Wife and I have decided its over between us. Problem is its been almost 2 years since we have made this decision. She doesn't work, quit about 11 years ago to stay at home with our kids. We have two girls (ages 16 and 11). She has very mild Crohns disease and Fibromyalgia and says she cant work a full time job. She is trying to get disability but has been turned down once already with a 2nd request still pending. She wont look for anything part time and just seems to want to sit around the house all the time now. I believe she could do something 15 or 20 hours a week because when its something she wants to do, she doesn't have a problem finding the energy to do it (like spending a week with a friend or taking a trip to see her family). I have agreed to be the one to move out so our children wont lose their home and what they are used to. I have been the only one paying everything since she quit work.
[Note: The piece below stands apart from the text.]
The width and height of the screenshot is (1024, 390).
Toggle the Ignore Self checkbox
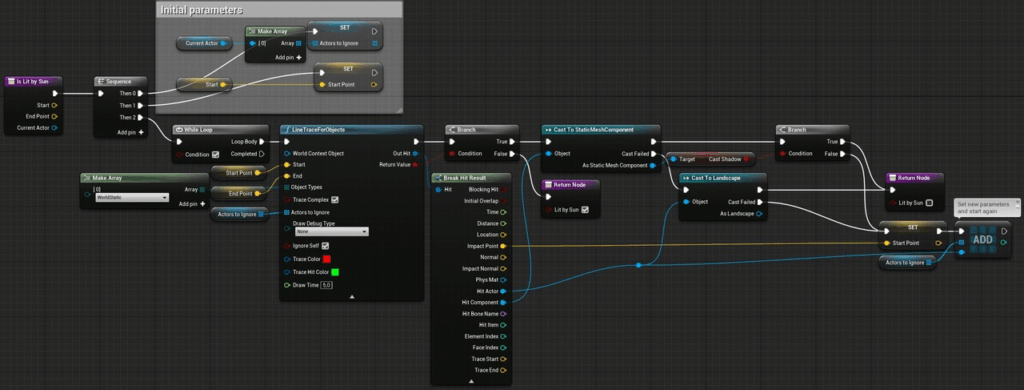pyautogui.click(x=326, y=246)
Its getting so difficult to deal with this situation now. We don't argue or yell and curse in front of the kids because there is no need to put them through that. We have both been good parents to our girls, but our marriage is over. We tried counseling 3 times to no avail, just seemed to make things worse. Problem is I cant afford two house holds on my income, especially after child support and probably alimony. We have been married 21 years so she will get alimony too. What the heck can I do? The house is almost paid for (owe 20k principal). I'm sleeping downstairs and have my own bathroom. I also do my own laundry and cook for myself most of the time. I am so stuck I don't know what to do. Getting tired of the situation, I know she isn't happy about it either but wont budge about working, just wants to wait for disability so she can have insurance. I'll have to drop her from mine once we divorce. Any suggestions?


----------



## Anon Pink (Jan 17, 2013)

I don't have a single suggestion other than ask a lawyer. But I wanted to say your situation sound untenable. I hope you discover a way to make this separation happen.


----------



## Toffer (Jan 31, 2012)

Bryan,

My son suffers from Ulceratice Colitis (sp?) and he is a full time college student AND he works part time. UC is in the same family as Crohns and since you describe her Crohns as mild, I'm willing to be she's in better sahpe than my son

The Crohns is an excuse for her NOT to work. No need to talk to a lawyer. I'd talk to her doctor first!


----------